PROBLEM DESCRIPTION ▸ Reproduce every one of the records below verbatim, with no changes of any kind.

----

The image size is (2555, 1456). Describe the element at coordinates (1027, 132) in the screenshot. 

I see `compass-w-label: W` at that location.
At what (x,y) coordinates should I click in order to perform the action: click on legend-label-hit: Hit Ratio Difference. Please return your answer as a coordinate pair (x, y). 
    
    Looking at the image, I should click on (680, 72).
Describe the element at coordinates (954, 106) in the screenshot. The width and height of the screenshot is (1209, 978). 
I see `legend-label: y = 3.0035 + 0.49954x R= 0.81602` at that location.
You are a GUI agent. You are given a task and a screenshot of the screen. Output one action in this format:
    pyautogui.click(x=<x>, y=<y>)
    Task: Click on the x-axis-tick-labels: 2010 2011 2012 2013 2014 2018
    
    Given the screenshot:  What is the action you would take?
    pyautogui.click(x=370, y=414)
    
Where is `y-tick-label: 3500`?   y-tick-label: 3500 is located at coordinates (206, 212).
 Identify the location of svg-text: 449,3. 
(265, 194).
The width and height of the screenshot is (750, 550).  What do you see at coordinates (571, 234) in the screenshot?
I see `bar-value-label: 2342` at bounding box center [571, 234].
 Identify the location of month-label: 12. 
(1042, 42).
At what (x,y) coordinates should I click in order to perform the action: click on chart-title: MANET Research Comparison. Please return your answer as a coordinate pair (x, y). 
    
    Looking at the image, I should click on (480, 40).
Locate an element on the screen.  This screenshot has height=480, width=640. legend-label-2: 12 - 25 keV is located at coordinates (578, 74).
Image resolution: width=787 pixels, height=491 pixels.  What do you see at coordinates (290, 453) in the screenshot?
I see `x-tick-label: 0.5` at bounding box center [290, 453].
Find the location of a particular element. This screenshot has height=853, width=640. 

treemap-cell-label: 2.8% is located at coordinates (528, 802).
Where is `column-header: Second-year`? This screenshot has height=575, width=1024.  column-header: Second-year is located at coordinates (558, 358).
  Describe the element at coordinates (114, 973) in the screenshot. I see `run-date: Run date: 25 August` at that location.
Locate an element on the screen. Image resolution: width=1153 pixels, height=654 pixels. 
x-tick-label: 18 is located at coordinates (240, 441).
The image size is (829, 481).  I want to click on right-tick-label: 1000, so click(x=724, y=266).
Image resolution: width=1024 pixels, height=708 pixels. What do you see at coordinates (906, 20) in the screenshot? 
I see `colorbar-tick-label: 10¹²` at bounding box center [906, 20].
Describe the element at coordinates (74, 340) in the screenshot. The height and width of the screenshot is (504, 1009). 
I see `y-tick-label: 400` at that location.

----

RESULT OF THE TASK ▸
The image size is (2555, 1456). Describe the element at coordinates (1027, 132) in the screenshot. 

I see `compass-w-label: W` at that location.
At what (x,y) coordinates should I click in order to perform the action: click on legend-label-hit: Hit Ratio Difference. Please return your answer as a coordinate pair (x, y). 
    
    Looking at the image, I should click on (680, 72).
Describe the element at coordinates (954, 106) in the screenshot. The width and height of the screenshot is (1209, 978). 
I see `legend-label: y = 3.0035 + 0.49954x R= 0.81602` at that location.
You are a GUI agent. You are given a task and a screenshot of the screen. Output one action in this format:
    pyautogui.click(x=<x>, y=<y>)
    Task: Click on the x-axis-tick-labels: 2010 2011 2012 2013 2014 2018
    
    Given the screenshot:  What is the action you would take?
    pyautogui.click(x=370, y=414)
    
Where is `y-tick-label: 3500`?   y-tick-label: 3500 is located at coordinates (206, 212).
 Identify the location of svg-text: 449,3. 
(265, 194).
The width and height of the screenshot is (750, 550).  What do you see at coordinates (571, 234) in the screenshot?
I see `bar-value-label: 2342` at bounding box center [571, 234].
 Identify the location of month-label: 12. 
(1042, 42).
At what (x,y) coordinates should I click in order to perform the action: click on chart-title: MANET Research Comparison. Please return your answer as a coordinate pair (x, y). 
    
    Looking at the image, I should click on (480, 40).
Locate an element on the screen.  This screenshot has height=480, width=640. legend-label-2: 12 - 25 keV is located at coordinates (578, 74).
Image resolution: width=787 pixels, height=491 pixels.  What do you see at coordinates (290, 453) in the screenshot?
I see `x-tick-label: 0.5` at bounding box center [290, 453].
Find the location of a particular element. This screenshot has height=853, width=640. 

treemap-cell-label: 2.8% is located at coordinates (528, 802).
Where is `column-header: Second-year`? This screenshot has height=575, width=1024.  column-header: Second-year is located at coordinates (558, 358).
  Describe the element at coordinates (114, 973) in the screenshot. I see `run-date: Run date: 25 August` at that location.
Locate an element on the screen. Image resolution: width=1153 pixels, height=654 pixels. 
x-tick-label: 18 is located at coordinates (240, 441).
The image size is (829, 481).  I want to click on right-tick-label: 1000, so click(x=724, y=266).
Image resolution: width=1024 pixels, height=708 pixels. What do you see at coordinates (906, 20) in the screenshot? 
I see `colorbar-tick-label: 10¹²` at bounding box center [906, 20].
Describe the element at coordinates (74, 340) in the screenshot. The height and width of the screenshot is (504, 1009). 
I see `y-tick-label: 400` at that location.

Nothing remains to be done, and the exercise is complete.